At age 99, in 2013, Getty's fifth wife, Louise—now known as Teddy Getty Gaston—published a memoir reporting how Getty had scolded her for spending money too freely in the 1950s on the treatment of their six-year-old son, Timmy, who had become blind from a brain tumor. Timmy died at age 12, and Getty, living in England apart from his wife and son back in the U.S., did not attend the funeral. Teddy divorced him that year. Teddy Gaston died in April 2017 at the age of 103.
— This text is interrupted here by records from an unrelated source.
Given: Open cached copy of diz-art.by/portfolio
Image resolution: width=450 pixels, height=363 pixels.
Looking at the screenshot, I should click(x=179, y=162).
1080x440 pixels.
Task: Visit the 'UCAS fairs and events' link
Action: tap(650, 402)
Getty increased the family wealth, learning to speak Arabic, which enabled his unparalleled expansion into the Middle East. Getty owned the controlling interest in nearly 200 businesses, including Getty Oil. Associates identified his overall wealth at between $2 billion and $4 billion. It didn't come easily, perhaps inspiring Getty's widely quoted remark—"The meek shall inherit the earth, but not its mineral rights." J. Paul Getty was an owner of Getty Oil, Getty Inc., George F. Getty Inc., Pacific Western Oil Corporation, Mission Corporation, Mission Development Company, Tidewater Oil, Skelly Oil, Mexican Seaboard Oil, Petroleum Corporation of America, Spartan Aircraft Company, Spartan Cafeteria Company, Minnehoma Insurance Company, Minnehoma Financial Company, Pierre Hotel at Fifth Avenue and East 61st Street (NYC), Pierre Marques Hotel at Revolcadero Beach near Acapulco, Mexico, a 15th-century palace and nearby castle at Ladispoli on the coast North West of Rome, a Malibu ranch home and Sutton Place, a 72-room mansion near Guildford, Surrey, 35 miles from London.
The 2017 film All the Money in the World - directed by Ridley Scott and adapted from the book Painfully Rich: The Outrageous Fortunes and Misfortunes of the Heirs of J. Paul Getty by John Pearson - is a dramatisation of the abduction of Getty's grandson, in which Getty is portrayed by Christopher Plummer. Plummer was nominated for the Academy Award for Best Supporting Actor for his performance.
The kidnapping is also dramatized in the series Trust. The first episode aired on March 25, 2018 on FX. The series is directed by Danny Boyle, and Donald Sutherland plays Getty.